Si nous faisons toute confiance à l’équipe de Jean-François Chougnet pour être garante de ces exigences, nous sommes inquiets face aux tentations d’instrumentalisation de la candidature à des fins politiciennes par certains édiles locaux. Marseille capitale de la culture 2013 ne peut être otage de dérives localistes remettant en cause l’unité du projet, sa vision. Le risque d’atomisation existe si chacun rentre dans le projet avec une vision court termiste et étriquée de retour sur investissement, sur l’air thatchérien du «I want my money back», à l’instar de la maire d’Aix-en-Provence, Maryse Joissains.
Vigilance aussi autour de deux effets d’aubaine à prévoir, qui font redouter une «gentryfication» du centre ville:
- l’émergence de grands équipements culturels sur le périmètre d’Euroméditerranée (grande opération d’intérêt national de requalification urbaine de l’arrière port): Mucem, Frac, Panorama, Grand Longchamp… alors que la ville a aussi besoin d’équipements culturels dans les quartiers Nord et Est (avec les projets portés par des collectifs citoyens de médiathèques Rivoire et Carret et Saint-Antoine)
- l’attractivité touristique que garantit la labellisation. La quête touristique fait souvent figure de Graal à Marseille, où les collectivités locales donnent plusieurs millions d’euros pour l’organisation par exemple du Forum mondial de l’Eau (grande foire commerciale à la gloire des multinationales en quête de marchés dans les pays du Sud). L’argent public servant à payer des nuits d’hôtels…
Marseille a été retenue pour l’ambition de ses orientations programmatiques: garantir l’excellence artistique, la dimension populaire des manifestations, et l’ancrage méditerranéen du projet. Le projet est séduisant et prometteur mais le plus dur reste à réaliser pour que prenne l’alchimie d’une métamorphose de notre Cité par la culture: l’appropriation citoyenne du projet et l’adhésion populaire.
Transversalité, durabilité, équité et lutte contre l’exclusion doivent être les maîtres mots des pilotes du projet.

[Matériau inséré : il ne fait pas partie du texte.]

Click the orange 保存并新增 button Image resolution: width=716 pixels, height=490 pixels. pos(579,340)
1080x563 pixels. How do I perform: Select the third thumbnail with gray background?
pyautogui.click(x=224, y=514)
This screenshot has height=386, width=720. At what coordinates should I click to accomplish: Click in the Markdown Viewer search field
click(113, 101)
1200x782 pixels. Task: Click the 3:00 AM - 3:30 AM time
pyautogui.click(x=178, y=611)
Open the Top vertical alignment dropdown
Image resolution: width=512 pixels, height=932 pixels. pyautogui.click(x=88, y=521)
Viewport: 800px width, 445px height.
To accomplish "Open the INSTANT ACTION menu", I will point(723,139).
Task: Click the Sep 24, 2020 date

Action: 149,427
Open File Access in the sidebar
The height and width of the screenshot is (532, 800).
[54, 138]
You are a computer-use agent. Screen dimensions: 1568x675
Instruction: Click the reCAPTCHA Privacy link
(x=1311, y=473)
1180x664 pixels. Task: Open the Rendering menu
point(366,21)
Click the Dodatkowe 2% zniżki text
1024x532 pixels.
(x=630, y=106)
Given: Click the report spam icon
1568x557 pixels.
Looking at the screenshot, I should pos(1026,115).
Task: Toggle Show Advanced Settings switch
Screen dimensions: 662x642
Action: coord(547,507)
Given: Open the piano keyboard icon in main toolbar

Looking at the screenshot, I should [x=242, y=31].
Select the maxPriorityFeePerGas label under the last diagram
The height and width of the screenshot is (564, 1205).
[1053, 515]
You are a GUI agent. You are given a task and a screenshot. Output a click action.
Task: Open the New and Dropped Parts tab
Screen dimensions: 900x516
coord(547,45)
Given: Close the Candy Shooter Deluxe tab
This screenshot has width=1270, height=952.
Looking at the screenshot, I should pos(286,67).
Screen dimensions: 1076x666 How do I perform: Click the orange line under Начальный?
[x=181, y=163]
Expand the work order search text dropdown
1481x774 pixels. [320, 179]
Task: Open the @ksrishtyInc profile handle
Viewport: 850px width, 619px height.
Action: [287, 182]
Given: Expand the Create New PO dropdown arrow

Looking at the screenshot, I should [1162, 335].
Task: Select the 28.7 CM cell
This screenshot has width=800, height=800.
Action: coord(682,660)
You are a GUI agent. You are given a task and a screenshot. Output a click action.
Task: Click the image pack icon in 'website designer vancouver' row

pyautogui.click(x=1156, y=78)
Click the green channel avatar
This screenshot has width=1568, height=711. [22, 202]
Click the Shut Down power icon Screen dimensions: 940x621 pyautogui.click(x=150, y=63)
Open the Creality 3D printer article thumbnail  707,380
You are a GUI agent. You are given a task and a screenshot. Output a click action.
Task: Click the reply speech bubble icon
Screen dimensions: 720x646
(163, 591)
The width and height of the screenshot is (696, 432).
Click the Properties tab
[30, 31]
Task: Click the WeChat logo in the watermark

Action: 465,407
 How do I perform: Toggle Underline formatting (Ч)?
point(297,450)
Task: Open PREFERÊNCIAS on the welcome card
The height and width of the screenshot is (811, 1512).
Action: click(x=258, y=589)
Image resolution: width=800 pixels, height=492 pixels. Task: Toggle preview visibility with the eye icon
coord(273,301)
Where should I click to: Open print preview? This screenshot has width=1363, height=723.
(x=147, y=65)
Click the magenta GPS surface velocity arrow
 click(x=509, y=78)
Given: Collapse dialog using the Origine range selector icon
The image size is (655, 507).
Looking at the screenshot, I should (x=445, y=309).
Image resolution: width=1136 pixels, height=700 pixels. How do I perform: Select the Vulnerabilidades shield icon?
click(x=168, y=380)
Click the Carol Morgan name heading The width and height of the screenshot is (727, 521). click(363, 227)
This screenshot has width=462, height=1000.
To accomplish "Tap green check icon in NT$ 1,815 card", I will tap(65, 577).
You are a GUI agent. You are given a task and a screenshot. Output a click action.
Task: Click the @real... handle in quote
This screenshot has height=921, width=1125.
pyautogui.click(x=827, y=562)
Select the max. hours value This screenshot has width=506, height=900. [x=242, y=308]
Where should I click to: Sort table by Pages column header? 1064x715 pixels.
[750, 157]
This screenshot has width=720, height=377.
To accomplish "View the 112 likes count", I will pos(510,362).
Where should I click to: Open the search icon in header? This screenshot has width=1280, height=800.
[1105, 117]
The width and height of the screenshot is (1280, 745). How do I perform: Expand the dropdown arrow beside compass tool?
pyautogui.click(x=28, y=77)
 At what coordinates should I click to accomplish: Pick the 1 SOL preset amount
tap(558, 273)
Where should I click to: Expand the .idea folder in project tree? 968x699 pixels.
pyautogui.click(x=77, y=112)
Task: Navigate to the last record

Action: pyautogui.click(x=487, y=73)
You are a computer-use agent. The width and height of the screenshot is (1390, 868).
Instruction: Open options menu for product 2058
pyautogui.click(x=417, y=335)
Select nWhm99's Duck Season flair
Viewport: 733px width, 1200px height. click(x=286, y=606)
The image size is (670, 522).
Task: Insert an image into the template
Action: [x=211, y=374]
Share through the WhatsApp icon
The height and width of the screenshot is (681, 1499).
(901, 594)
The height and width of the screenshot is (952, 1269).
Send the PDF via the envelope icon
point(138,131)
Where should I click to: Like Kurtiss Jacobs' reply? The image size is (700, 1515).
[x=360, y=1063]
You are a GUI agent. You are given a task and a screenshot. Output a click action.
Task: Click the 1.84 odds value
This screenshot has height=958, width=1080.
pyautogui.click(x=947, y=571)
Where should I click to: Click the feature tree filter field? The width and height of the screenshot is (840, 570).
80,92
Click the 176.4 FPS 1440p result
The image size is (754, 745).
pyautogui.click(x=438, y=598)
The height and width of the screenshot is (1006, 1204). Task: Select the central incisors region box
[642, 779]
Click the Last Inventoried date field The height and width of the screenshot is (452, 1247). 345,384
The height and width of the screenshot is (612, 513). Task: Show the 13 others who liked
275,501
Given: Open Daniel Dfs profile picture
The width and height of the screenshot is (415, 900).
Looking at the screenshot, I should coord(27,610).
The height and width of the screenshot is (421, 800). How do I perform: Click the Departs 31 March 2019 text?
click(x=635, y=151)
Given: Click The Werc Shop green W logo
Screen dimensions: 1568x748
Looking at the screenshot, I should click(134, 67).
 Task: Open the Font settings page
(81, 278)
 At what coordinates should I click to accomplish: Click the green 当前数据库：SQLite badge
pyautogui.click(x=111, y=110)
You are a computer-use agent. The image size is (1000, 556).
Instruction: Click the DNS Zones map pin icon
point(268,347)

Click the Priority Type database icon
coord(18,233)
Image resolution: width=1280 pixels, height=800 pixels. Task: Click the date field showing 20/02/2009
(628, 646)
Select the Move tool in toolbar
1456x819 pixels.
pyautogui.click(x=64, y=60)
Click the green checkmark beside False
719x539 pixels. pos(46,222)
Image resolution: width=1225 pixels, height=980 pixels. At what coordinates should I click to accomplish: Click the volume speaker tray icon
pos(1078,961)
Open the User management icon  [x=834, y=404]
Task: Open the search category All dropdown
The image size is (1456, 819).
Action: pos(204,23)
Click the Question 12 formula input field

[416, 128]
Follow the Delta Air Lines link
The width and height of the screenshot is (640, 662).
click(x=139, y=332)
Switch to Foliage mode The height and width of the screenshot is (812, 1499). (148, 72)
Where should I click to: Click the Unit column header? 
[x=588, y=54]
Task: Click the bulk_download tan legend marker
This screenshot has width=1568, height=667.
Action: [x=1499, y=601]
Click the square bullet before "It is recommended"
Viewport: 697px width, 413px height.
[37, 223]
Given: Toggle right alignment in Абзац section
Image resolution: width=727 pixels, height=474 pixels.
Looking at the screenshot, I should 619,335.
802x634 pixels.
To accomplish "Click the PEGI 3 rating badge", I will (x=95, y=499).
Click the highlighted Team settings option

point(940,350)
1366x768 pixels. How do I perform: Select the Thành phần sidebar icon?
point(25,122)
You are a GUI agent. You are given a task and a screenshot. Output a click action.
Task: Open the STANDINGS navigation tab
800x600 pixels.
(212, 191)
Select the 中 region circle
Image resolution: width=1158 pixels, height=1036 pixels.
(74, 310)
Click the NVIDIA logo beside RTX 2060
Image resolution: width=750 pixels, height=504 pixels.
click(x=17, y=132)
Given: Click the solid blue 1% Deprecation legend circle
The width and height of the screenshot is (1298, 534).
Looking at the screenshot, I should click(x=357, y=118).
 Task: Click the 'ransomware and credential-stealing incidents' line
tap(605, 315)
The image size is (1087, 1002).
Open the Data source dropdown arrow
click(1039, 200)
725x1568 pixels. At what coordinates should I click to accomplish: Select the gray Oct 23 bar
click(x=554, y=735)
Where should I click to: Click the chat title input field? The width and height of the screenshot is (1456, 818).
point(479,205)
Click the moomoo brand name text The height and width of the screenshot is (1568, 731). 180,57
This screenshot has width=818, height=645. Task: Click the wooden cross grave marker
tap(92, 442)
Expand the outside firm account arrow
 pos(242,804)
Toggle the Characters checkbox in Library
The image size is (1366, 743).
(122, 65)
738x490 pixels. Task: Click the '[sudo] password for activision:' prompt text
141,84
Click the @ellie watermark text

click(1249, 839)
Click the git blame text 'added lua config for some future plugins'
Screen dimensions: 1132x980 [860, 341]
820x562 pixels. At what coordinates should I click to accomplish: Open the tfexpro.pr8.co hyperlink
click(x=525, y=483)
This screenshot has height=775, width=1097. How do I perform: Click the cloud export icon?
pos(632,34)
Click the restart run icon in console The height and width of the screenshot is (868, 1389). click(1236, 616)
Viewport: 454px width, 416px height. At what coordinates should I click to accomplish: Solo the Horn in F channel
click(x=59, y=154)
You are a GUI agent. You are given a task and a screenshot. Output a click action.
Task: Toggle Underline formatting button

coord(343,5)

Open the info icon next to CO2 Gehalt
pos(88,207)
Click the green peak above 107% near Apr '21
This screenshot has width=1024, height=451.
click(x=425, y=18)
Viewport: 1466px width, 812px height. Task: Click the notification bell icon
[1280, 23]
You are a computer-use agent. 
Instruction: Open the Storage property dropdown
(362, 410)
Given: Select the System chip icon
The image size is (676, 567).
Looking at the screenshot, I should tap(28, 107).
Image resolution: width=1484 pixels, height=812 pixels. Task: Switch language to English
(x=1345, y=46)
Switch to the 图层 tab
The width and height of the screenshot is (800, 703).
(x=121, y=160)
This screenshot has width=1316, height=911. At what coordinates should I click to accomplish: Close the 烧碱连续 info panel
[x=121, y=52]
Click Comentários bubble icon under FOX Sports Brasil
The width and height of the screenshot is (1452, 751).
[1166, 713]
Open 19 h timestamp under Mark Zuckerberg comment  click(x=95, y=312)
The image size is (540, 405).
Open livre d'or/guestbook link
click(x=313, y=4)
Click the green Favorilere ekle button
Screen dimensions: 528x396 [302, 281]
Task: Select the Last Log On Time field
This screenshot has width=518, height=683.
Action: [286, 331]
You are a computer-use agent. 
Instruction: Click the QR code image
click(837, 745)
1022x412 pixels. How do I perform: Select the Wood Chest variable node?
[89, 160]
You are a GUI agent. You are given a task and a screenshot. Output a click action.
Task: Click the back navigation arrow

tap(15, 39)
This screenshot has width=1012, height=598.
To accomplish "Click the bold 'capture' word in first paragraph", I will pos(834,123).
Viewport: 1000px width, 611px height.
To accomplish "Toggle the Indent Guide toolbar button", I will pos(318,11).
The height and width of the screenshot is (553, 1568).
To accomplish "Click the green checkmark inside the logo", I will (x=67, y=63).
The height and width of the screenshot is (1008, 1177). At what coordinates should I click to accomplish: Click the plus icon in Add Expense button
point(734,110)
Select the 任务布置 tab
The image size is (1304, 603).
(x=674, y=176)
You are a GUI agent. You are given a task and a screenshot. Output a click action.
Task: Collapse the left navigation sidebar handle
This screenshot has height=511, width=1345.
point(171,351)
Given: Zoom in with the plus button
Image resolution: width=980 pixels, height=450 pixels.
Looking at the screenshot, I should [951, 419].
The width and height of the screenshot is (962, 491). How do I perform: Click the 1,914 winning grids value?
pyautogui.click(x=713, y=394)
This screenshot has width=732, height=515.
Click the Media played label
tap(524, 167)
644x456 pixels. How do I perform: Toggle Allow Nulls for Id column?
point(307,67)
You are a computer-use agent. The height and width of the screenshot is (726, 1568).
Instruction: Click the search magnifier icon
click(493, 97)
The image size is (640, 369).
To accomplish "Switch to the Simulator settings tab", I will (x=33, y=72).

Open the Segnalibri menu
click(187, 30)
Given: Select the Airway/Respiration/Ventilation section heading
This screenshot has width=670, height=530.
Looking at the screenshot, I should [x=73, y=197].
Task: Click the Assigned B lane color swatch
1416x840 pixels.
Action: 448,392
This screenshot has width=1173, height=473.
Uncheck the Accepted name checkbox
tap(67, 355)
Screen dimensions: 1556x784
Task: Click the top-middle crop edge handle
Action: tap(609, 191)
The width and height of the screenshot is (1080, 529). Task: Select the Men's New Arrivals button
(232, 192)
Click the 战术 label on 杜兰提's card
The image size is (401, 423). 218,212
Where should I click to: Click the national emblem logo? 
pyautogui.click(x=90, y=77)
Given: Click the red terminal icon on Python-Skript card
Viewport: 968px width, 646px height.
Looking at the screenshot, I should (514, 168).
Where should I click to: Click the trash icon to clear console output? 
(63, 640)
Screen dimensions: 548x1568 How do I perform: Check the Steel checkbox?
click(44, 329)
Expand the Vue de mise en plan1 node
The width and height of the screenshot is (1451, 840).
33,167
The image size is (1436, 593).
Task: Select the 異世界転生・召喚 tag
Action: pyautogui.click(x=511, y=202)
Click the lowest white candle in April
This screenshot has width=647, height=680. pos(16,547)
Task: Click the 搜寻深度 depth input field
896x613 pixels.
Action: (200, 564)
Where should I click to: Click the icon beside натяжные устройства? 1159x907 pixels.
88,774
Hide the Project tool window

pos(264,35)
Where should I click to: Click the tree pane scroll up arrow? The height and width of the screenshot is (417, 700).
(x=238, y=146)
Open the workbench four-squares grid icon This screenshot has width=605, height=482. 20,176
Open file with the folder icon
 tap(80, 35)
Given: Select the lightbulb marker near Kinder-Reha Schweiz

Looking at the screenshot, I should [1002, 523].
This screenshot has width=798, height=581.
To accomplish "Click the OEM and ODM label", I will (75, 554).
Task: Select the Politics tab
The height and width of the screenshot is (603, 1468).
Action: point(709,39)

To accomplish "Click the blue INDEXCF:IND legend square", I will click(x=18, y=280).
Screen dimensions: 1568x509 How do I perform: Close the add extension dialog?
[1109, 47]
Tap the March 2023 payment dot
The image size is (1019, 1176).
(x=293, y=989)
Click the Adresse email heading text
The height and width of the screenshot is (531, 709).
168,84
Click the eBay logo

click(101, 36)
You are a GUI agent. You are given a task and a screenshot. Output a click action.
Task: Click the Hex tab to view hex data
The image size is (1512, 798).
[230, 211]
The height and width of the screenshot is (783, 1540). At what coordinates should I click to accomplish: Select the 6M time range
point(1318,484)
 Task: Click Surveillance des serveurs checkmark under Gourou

Durabilité car comme cela a été assez bien pensé avec Lille 2004, nous devons penser à l’après 2013. Que va-t-il rester et au bénéfice de qui? Il faut penser aux «usagers» directs de la culture, penser à favoriser son accès à tous notamment par le soutien à des lieux de proximité favorisant l’émergence et la poursuite des pratiques amateurs.